## Try it:
Exact copies of the lines from the one holding "The image size is (750, 502)." through the last line of the entries below are to be printed, with pictures omitted.

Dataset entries
◆ ◆ ◆

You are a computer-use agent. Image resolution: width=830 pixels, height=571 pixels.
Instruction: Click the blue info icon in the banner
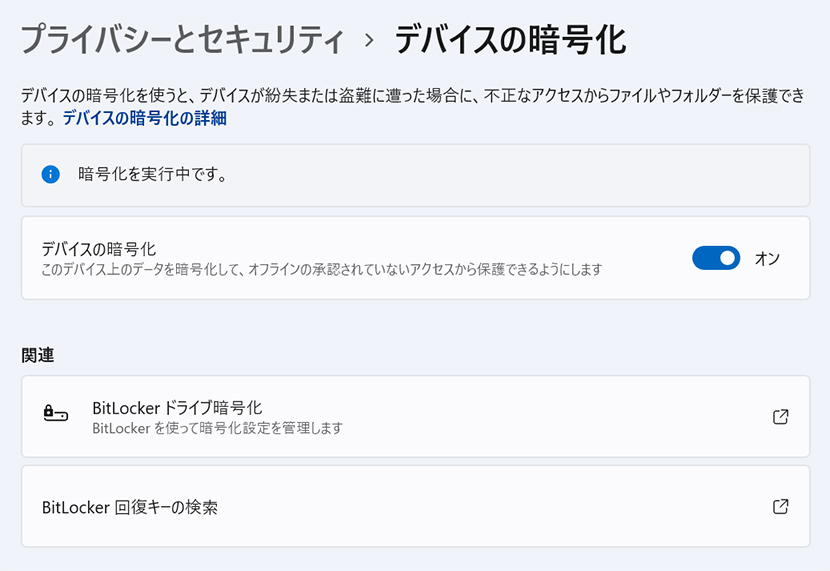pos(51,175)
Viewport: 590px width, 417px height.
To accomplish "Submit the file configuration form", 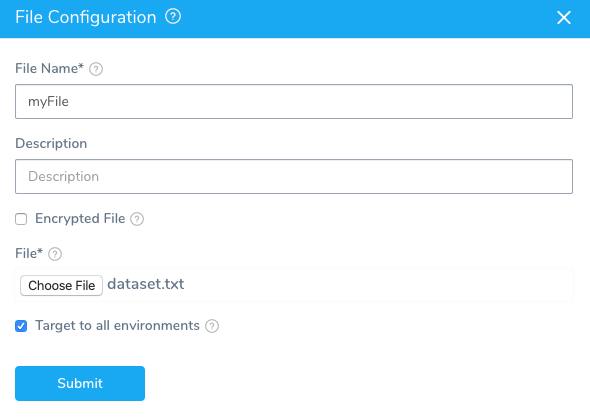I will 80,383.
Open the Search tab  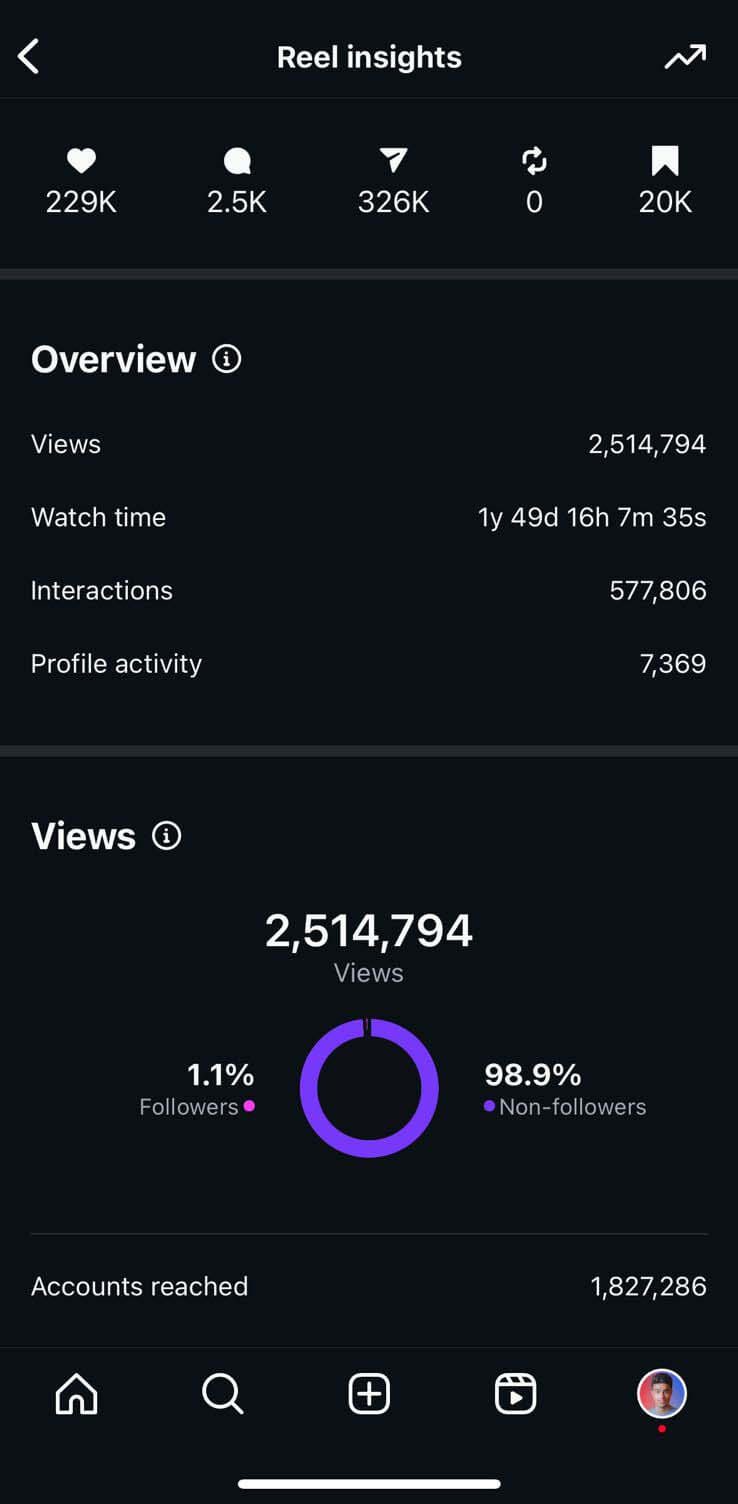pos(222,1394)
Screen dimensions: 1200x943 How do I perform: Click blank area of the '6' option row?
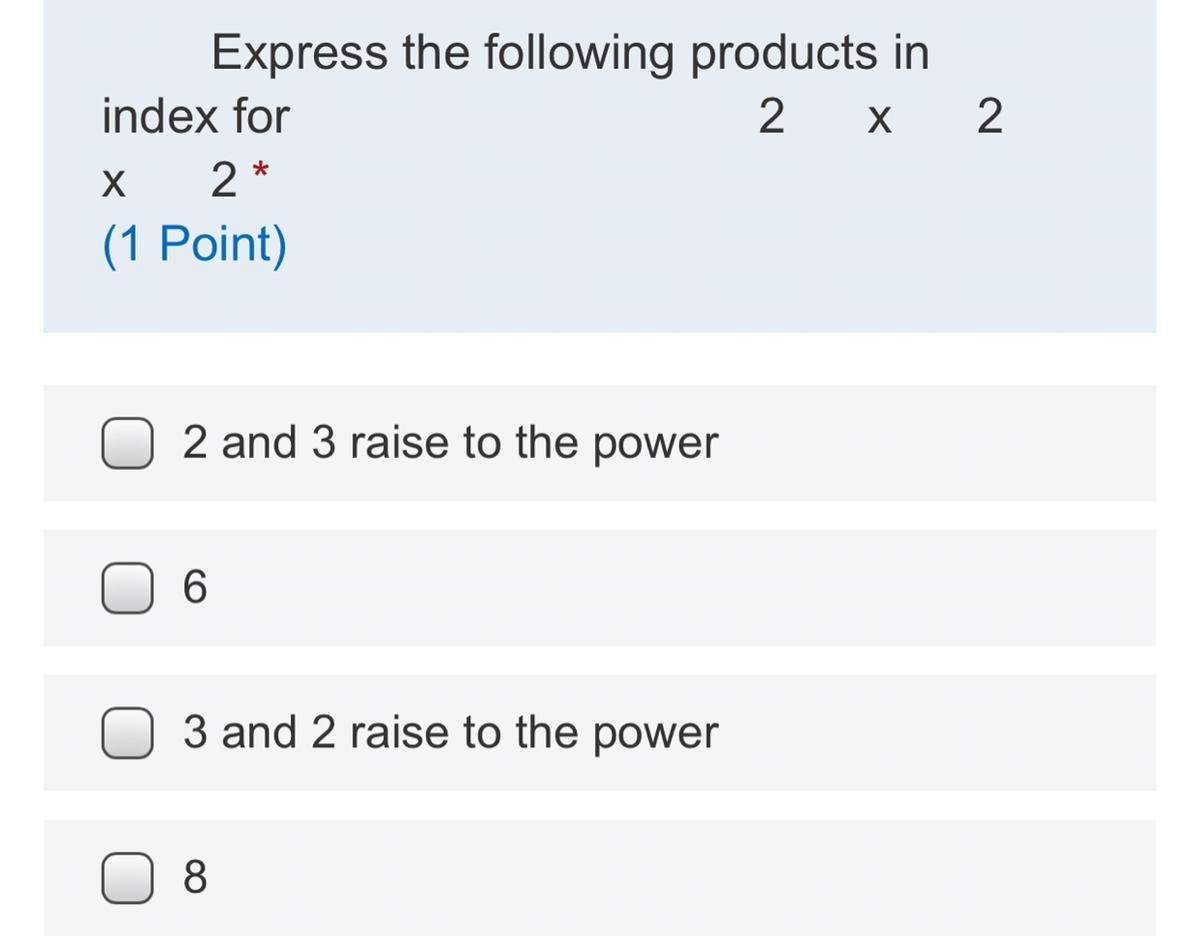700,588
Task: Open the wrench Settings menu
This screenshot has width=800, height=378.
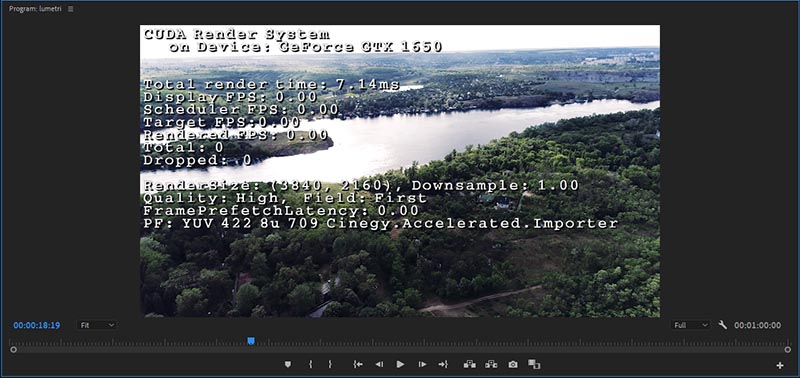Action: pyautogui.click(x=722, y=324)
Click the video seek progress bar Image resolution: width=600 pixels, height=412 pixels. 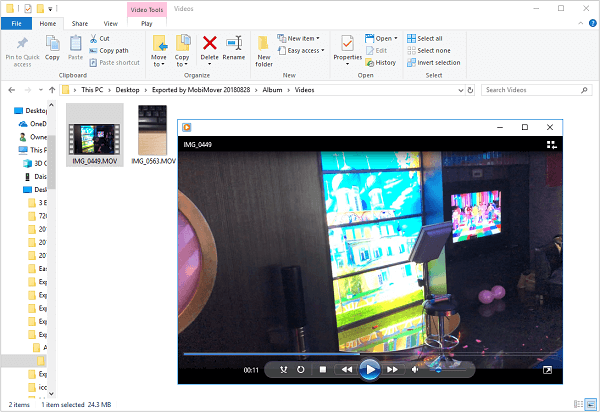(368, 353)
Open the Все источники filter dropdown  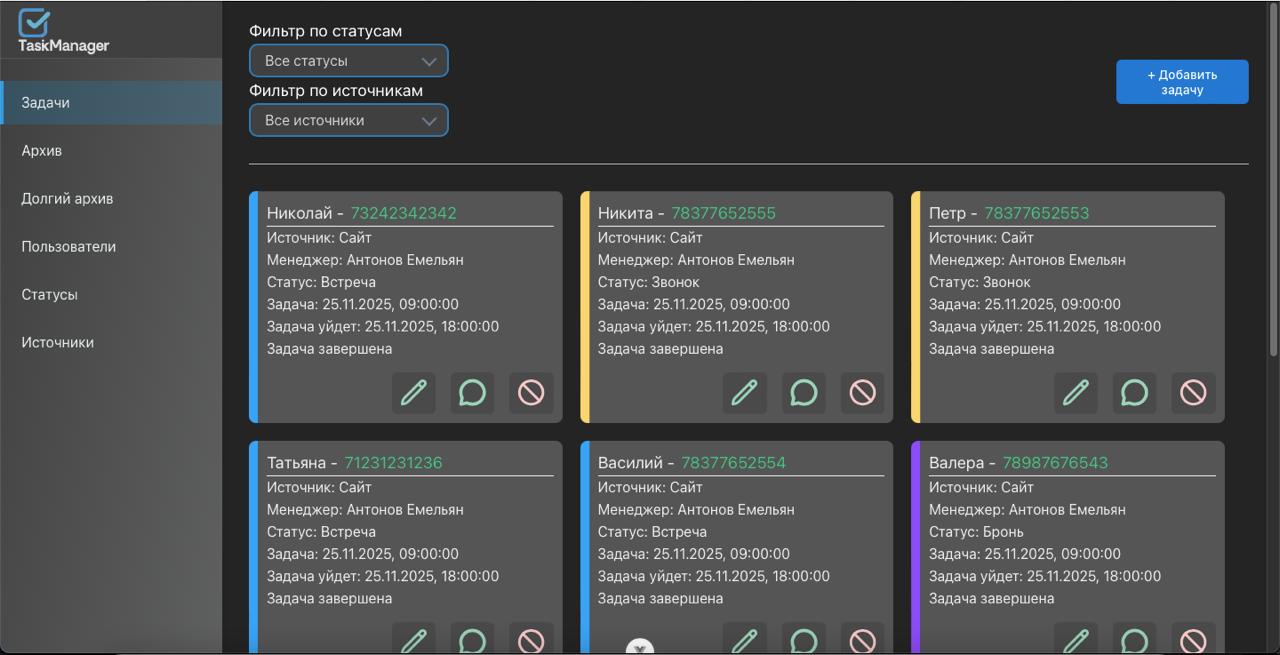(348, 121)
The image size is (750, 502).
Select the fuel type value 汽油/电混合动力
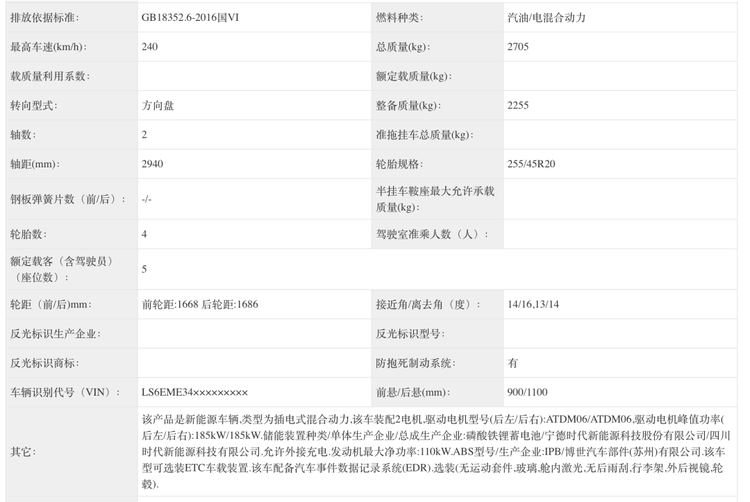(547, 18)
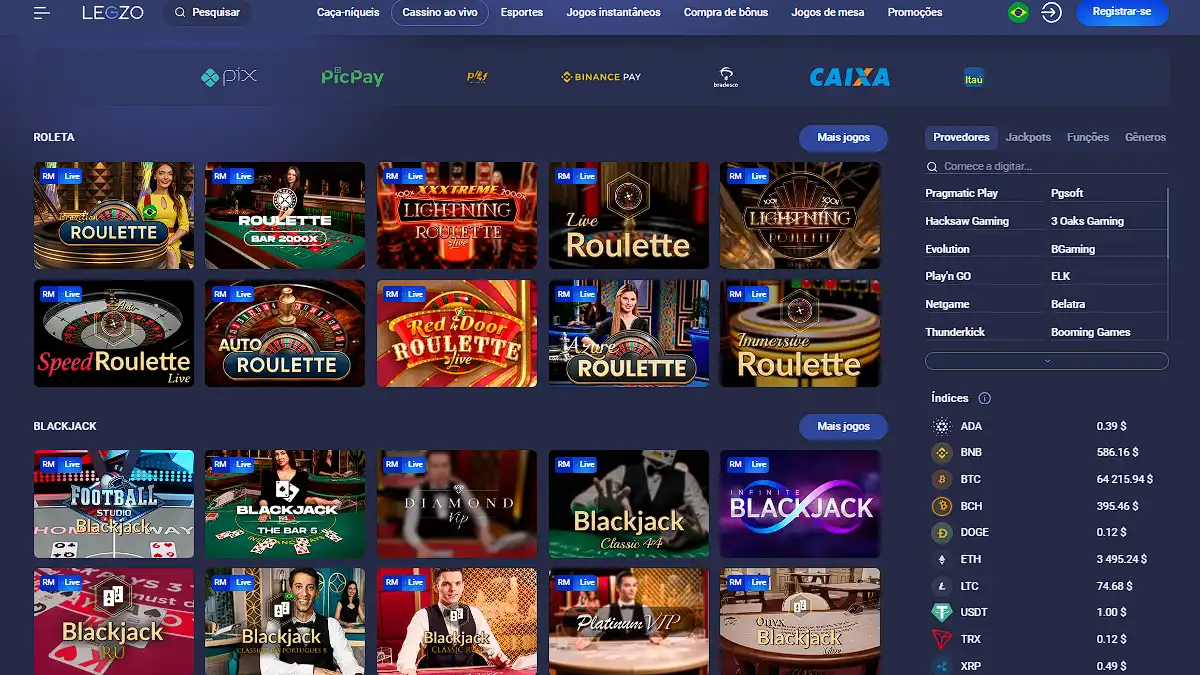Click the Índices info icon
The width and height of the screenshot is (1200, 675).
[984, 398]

◆ ◆ ◆

## Answer to the problem:
The image size is (750, 502).
Select the fuel type value 汽油/电混合动力
(547, 18)
Click the Índices info icon
The width and height of the screenshot is (1200, 675).
[984, 398]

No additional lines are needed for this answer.